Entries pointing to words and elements
____________________

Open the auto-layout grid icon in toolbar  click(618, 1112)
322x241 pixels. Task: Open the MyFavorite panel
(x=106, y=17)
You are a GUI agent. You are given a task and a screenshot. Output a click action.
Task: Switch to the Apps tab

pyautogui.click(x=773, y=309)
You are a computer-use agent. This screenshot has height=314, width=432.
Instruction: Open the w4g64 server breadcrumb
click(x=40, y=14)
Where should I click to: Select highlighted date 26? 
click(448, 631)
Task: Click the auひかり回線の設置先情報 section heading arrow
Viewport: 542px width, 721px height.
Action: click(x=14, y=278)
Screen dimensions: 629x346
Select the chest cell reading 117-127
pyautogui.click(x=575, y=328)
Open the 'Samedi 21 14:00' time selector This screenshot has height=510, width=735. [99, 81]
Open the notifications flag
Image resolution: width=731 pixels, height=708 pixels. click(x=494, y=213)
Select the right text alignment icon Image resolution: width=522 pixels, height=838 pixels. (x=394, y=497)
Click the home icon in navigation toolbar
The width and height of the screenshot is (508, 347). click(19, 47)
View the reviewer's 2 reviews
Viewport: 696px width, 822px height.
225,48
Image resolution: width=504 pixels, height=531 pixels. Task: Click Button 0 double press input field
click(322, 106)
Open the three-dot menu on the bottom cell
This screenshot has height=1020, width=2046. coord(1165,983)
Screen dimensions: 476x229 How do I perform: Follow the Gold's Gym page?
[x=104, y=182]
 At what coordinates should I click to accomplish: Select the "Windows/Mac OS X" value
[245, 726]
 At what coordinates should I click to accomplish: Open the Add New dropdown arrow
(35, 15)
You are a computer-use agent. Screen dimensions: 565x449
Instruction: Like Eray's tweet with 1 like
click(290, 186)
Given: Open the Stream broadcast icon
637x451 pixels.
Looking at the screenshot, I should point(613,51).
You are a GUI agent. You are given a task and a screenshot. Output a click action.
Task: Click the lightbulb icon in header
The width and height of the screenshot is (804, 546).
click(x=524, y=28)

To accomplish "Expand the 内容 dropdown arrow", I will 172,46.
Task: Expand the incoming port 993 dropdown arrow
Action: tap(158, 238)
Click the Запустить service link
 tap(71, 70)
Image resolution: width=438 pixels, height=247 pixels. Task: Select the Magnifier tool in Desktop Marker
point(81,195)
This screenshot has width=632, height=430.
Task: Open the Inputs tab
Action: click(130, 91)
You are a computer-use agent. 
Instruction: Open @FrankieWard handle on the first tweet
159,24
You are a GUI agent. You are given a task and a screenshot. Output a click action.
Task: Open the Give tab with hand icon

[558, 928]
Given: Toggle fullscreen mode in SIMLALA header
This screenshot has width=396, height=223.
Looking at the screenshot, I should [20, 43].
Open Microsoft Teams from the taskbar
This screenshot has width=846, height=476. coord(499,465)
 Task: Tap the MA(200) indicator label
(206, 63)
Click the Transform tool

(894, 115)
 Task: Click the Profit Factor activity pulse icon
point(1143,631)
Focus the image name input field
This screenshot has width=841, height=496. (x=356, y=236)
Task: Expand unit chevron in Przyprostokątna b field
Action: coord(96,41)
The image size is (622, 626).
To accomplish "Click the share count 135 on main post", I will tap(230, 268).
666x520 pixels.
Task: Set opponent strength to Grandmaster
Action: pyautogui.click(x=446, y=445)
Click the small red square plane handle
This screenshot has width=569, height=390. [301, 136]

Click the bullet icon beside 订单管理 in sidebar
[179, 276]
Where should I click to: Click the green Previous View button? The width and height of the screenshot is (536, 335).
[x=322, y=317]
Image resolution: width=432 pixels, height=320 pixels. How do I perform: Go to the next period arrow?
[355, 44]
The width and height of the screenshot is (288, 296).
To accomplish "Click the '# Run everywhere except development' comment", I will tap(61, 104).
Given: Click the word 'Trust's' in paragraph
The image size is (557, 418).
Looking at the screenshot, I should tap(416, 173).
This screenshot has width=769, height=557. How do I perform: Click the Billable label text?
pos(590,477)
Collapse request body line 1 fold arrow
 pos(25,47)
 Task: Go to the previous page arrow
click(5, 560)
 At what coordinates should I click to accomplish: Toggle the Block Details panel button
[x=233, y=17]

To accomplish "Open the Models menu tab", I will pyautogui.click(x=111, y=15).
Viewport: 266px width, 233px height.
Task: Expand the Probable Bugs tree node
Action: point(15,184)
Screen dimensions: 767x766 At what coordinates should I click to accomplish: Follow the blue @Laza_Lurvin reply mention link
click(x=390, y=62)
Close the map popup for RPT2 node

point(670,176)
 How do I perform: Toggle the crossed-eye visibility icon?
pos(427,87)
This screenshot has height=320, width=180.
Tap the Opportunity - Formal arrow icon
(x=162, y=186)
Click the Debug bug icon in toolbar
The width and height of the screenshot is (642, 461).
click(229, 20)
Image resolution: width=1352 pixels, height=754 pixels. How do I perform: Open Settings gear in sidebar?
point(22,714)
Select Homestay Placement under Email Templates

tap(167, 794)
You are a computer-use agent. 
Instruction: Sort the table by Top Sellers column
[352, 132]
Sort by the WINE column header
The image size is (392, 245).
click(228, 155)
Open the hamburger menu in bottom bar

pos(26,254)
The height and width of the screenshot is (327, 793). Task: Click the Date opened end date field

____________________

**Challenge:** Rewrite the rows as a Markdown table with the columns No. and Line, starting from the line containing "Click the small red square plane handle" and running through the end of the rows. Leave out blank lines.

**Correct result:**
| No. | Line |
|---|---|
| 1 | Click the small red square plane handle |
| 2 | This screenshot has width=569, height=390. [301, 136] |
| 3 | Click the bullet icon beside 订单管理 in sidebar |
| 4 | [179, 276] |
| 5 | Where should I click to: Click the green Previous View button? The width and height of the screenshot is (536, 335). |
| 6 | [x=322, y=317] |
| 7 | Image resolution: width=432 pixels, height=320 pixels. How do I perform: Go to the next period arrow? |
| 8 | [355, 44] |
| 9 | The width and height of the screenshot is (288, 296). |
| 10 | To accomplish "Click the '# Run everywhere except development' comment", I will tap(61, 104). |
| 11 | Given: Click the word 'Trust's' in paragraph |
| 12 | The image size is (557, 418). |
| 13 | Looking at the screenshot, I should tap(416, 173). |
| 14 | This screenshot has width=769, height=557. How do I perform: Click the Billable label text? |
| 15 | pos(590,477) |
| 16 | Collapse request body line 1 fold arrow |
| 17 |  pos(25,47) |
| 18 |  Task: Go to the previous page arrow |
| 19 | click(5, 560) |
| 20 |  At what coordinates should I click to accomplish: Toggle the Block Details panel button |
| 21 | [x=233, y=17] |
| 22 | To accomplish "Open the Models menu tab", I will pyautogui.click(x=111, y=15). |
| 23 | Viewport: 266px width, 233px height. |
| 24 | Task: Expand the Probable Bugs tree node |
| 25 | Action: point(15,184) |
| 26 | Screen dimensions: 767x766 At what coordinates should I click to accomplish: Follow the blue @Laza_Lurvin reply mention link |
| 27 | click(x=390, y=62) |
| 28 | Close the map popup for RPT2 node |
| 29 | point(670,176) |
| 30 |  How do I perform: Toggle the crossed-eye visibility icon? |
| 31 | pos(427,87) |
| 32 | This screenshot has height=320, width=180. |
| 33 | Tap the Opportunity - Formal arrow icon |
| 34 | (x=162, y=186) |
| 35 | Click the Debug bug icon in toolbar |
| 36 | The width and height of the screenshot is (642, 461). |
| 37 | click(229, 20) |
| 38 | Image resolution: width=1352 pixels, height=754 pixels. How do I perform: Open Settings gear in sidebar? |
| 39 | point(22,714) |
| 40 | Select Homestay Placement under Email Templates |
| 41 | tap(167, 794) |
| 42 | You are a computer-use agent.  |
| 43 | Instruction: Sort the table by Top Sellers column |
| 44 | [352, 132] |
| 45 | Sort by the WINE column header |
| 46 | The image size is (392, 245). |
| 47 | click(228, 155) |
| 48 | Open the hamburger menu in bottom bar |
| 49 | pos(26,254) |
| 50 | The height and width of the screenshot is (327, 793). Task: Click the Date opened end date field |